*Problem statement*
Begin with the first line of the entries below. Copy each line exactly, stopping after the one that contains "1179x712 pixels.".

Record set section start

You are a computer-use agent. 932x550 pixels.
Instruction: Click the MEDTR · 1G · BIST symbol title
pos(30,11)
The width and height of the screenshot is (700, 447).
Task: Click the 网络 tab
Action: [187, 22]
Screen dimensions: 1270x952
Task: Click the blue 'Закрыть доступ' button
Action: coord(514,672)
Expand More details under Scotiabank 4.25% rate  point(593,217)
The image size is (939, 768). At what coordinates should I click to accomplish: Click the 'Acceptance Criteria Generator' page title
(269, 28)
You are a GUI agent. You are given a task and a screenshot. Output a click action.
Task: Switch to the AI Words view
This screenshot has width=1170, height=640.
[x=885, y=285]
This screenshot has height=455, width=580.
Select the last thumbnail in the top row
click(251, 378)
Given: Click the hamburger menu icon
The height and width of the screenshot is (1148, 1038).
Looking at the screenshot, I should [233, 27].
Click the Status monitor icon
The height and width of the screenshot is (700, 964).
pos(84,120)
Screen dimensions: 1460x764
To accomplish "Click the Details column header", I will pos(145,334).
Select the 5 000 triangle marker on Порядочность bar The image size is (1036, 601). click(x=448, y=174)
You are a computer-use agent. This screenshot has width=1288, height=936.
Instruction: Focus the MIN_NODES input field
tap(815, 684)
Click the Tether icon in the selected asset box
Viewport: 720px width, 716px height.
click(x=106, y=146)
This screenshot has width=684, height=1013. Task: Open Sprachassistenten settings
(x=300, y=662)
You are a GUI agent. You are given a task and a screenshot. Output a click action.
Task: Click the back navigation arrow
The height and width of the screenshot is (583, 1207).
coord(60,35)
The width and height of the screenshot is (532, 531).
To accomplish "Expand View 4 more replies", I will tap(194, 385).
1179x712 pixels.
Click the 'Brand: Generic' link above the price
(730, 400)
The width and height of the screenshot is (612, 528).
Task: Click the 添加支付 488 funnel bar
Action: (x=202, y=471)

Record set section end

*Answer space*
You are a computer-use agent. 932x550 pixels.
Instruction: Click the MEDTR · 1G · BIST symbol title
pos(30,11)
The width and height of the screenshot is (700, 447).
Task: Click the 网络 tab
Action: [187, 22]
Screen dimensions: 1270x952
Task: Click the blue 'Закрыть доступ' button
Action: coord(514,672)
Expand More details under Scotiabank 4.25% rate  point(593,217)
The image size is (939, 768). At what coordinates should I click to accomplish: Click the 'Acceptance Criteria Generator' page title
(269, 28)
You are a GUI agent. You are given a task and a screenshot. Output a click action.
Task: Switch to the AI Words view
This screenshot has width=1170, height=640.
[x=885, y=285]
This screenshot has height=455, width=580.
Select the last thumbnail in the top row
click(251, 378)
Given: Click the hamburger menu icon
The height and width of the screenshot is (1148, 1038).
Looking at the screenshot, I should [233, 27].
Click the Status monitor icon
The height and width of the screenshot is (700, 964).
pos(84,120)
Screen dimensions: 1460x764
To accomplish "Click the Details column header", I will pos(145,334).
Select the 5 000 triangle marker on Порядочность bar The image size is (1036, 601). click(x=448, y=174)
You are a computer-use agent. This screenshot has width=1288, height=936.
Instruction: Focus the MIN_NODES input field
tap(815, 684)
Click the Tether icon in the selected asset box
Viewport: 720px width, 716px height.
click(x=106, y=146)
This screenshot has width=684, height=1013. Task: Open Sprachassistenten settings
(x=300, y=662)
You are a GUI agent. You are given a task and a screenshot. Output a click action.
Task: Click the back navigation arrow
The height and width of the screenshot is (583, 1207).
coord(60,35)
The width and height of the screenshot is (532, 531).
To accomplish "Expand View 4 more replies", I will tap(194, 385).
1179x712 pixels.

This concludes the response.